CW: “Visually perfect” in this case isn’t aesthetic or even really subjective.  It means like “this pattern is about symmetry in this way so I can’t change a note to make it all be an Octatonic scale or whatever.”  You’ll be able to see the visual patterns once you get the book.  To fully be impressed by them you have to be looking at them with an analytical eye most guitarists don’t have.  “Oh it’s this and this and I can’t believe I haven’t seen this before.”  But to play them and like the sounds and get cool feelings from them you need almost no training at all.  I can’t remember if there are any Patterns on Transparency.  There are pieces based on these other “scales” I made up, a system of deriving pitches from titles I call My Alphabet.  My deal with these weird techniques (there are others) and the tuning is to just integrate them into the total work and not really try to advertise where they happen.  They’ve influenced the way I hear when I’m not using them anyway.  Music now relies so much on extramusical content, kind of like artists always have to have an artist’s statement and albums have to have a background narrative and that’s really what you’re “buying” when you download the album.  I try to write songs that will fight for their own survival in the world with no context at all.  But once you’re drawn in there’s a lot of stuff to check out and think about in there.  The artist in me doesn’t want to say anything at all about my work, but the music teacher in me wants to talk about music all day long.

CP: Where on the fret board can I play these patterns – anywhere? Also, do the numbers correspond to degrees of the scales written below them? Does the specific key matter? A friend of mine loves your book. He said he’s thinking about notating the scales. What do you think of that idea?

CW: Yeah you can play them anywhere, any scale or chord that doesn’t have any open strings can just be transposed by being slid around.

The numbers are the “number system”, a way of showing a pitch-class’s distance from DO, 1, the tonic. Those strings along the bottom just show the way the pattern manifests the composite scale. You can then take modes of that scale (which would change DO and all the numbers relative to it) or just ignore the numbers and use the pattern anywhere. A lot of times I improvise w a pattern over nothing, just like I’m picking up some weird-tuned little mbira and picking out melodies and chords (just by colliding whatever notes are there) by ear. [Actually "Rosenwinkel Vertigo" was written on a weird scale my friend Ryan Storm's mbira was randomly accidentally tuned to.] You can’t do anything wrong with the patterns, engage them however, you don’t need to approach them from a this-scale-on-these-chords jazz place (but you can!).

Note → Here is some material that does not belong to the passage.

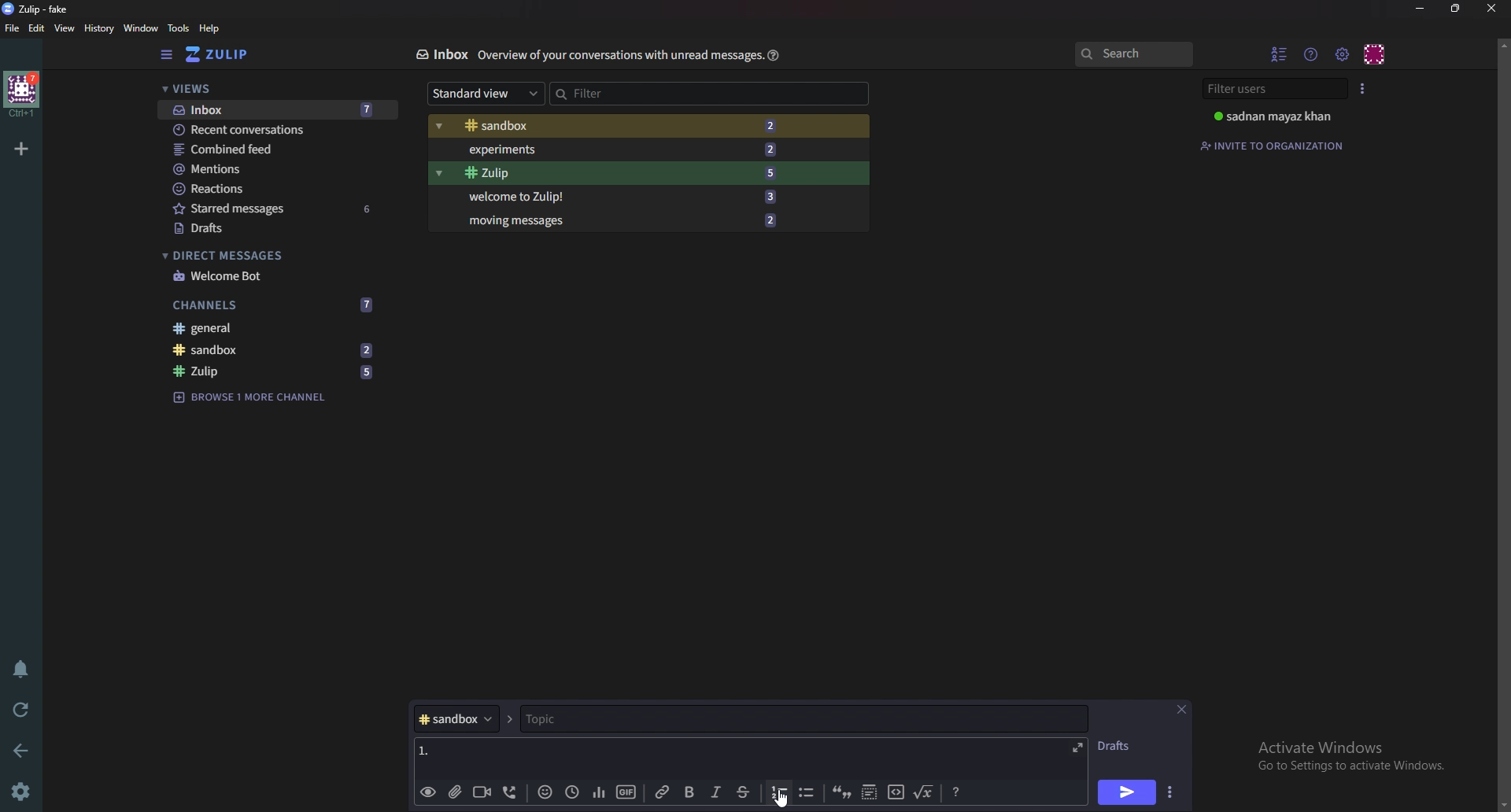  Describe the element at coordinates (743, 793) in the screenshot. I see `Strike through` at that location.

Notating the pitches means picking a particular “key” or starting note. That’s the only reason I didn’t include them written that way along the bottom in the book. I’ve notated patterns before for non-guitarists. Once their idiosyncrasies are lifted out of the visual dimension that produced them they seem even weirder (but no less beautiful).

CP: Who’s your favorite author?

CW: David Foster Wallace, reading The Pale King right now.  I love Walter Everett’s writing on the Beatles.  John Cage’s writing is awesome - A Year From Monday is probably my favorite book.  I mostly read about music, just read some trashy NIN book from 1997.  I’ve gotten really into Trent Reznor lately via The Social Network, which I saw in the theater twice.

CP: Who’s your favorite composer?

CW: Well I already told you all those song and jazz favorites so I’ll tell you my “classical” favorites: Satie, Messiaen, Ravel, Bach.  I love playing through Bach, it is the music of the future.

CP: What do you find boring about music today?  What excites you about it?

CW: What bores me is the illusion that what is good is known.  I have this saying, “The Internet Never Knows.”  Incredible music is getting “ignored,” most of it will never be “discovered.”  It really excites me when I realize that doesn’t matter, that music can be for just your community and for God.